Mais, ces pêcheurs de poisson n’ont pas de période de pêche, seul le mauvais temps les freinent. « Quand le temps est clément, nous allons pécher du lundi au vendredi. Quand il n’y a pas de pêche, nous intercalons nous sorties sur la mer » a déclaré Donaldson Felix, secrétaire de l’Organisation pour le développement de la pêche des Cayes, ODPEC. Selon Jean Damas François, la pêche artisanale est un moyen de subsistance. Il a rapporté qu’« ils sont obligés de prendre la mer quotidiennement pour nourrir leurs familles. »
Pourtant, la surpêche devenue un problème mondial génère de graves répercussions sociales, environnementales et économiques telles la perte de la biodiversité et un déséquilibre des écosystèmes marins, une surexploitation d’environ 80 % des stocks de poissons ainsi qu’une perte d’emploi pour les petites structures de pêche.
Par ailleurs, il est difficile qu’un pêcheur attrape une espèce protégée ou en voie de disparition et la relâche par la suite. C’est un manque de sanction qui est à la base de ce comportement émanant des marins, selon le président de l’APSS, Moïse Clermont. « Le pêcheur ne lâchera jamais une tortue qui peut lui rapporter entre 5 à 7 mille 500 gourdes. S’il y avait des lois, il ne ferait pas ça » a déploré le président de l’APSS.
Les organisations de pêche n’ont pas encore fait la connaissance de la pêche dite responsable ou durable. Pourtant, ils se dirigent peu à peu vers des pratiques moins destructives dans l’espace maritime. C’est le cas de l’APSS qui voudrait que la pêche à la senne et au filet soit abandonnée à Saint Jean du Sud, mais faute de moyen, son organisation se limite à former ses membres et sa communauté. Du côté de l’Organisation pour le développement de la pêche des Cayes, ODPEC, un contrôle rigoureux s’effectue sur la taille des poissons que les pêcheurs rapportent. Bien que beaucoup se plient aux principes, d’autres se montrent parfois réticents à cause de leurs problèmes économiques, a informé Donaldson Felix.
Selon le fondateur et directeur de la Fondation pour la biodiversité marine, Jean Wiener, la pêche responsable est celle où le pêcheur utilise des méthodes qui lui permettent de toujours trouver dans la mer les ressources à tout moment. Cela permet de laisser assez de ressources pour qu’elles puissent se reproduire et que les générations présentes et futures puissent en trouver.

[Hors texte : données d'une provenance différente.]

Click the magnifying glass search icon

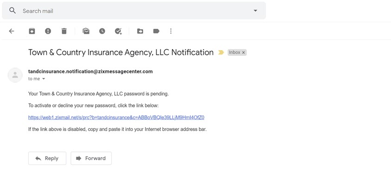pos(13,11)
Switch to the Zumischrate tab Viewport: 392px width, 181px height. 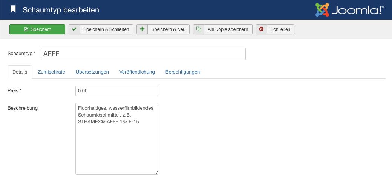pyautogui.click(x=51, y=72)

Selon lui, les pêcheurs ne respectent pas les méthodes de la pêche durable, les saisons de pêche et épuisent les ressources à cause des outils qu’ils utilisent. Il propose de changer les équipements de pêche, effectuer des séances de formations, renforcer les lois existantes et donner aux pêcheurs d’autres alternatives pour gagner leur vie.
Grâce aux supports de plusieurs organisations non gouvernementales envers les organisations de pêche, plusieurs améliorations ont été remarquées. En utilisant les maigres matériels qu’ils ont reçus, ils ont pu laisser le rivage pour aller pêcher un plus loin. Ce qui a pu aider à réduire la destruction massive sur les alevins et permettre aux pécheurs d’abandonner une série d’outils de pêche qui détruisent l’environnement et l’écosystème marin. Et, selon ce qu’ont rapporté les pêcheurs, s’ils sont formés, reçoivent de l’accompagnement, bénéficient d’autres alternatives et l’implication de l’État dans le secteur, peu à peu, ils arriveront à s’adapter à une pêche durable dans les côtes Sud.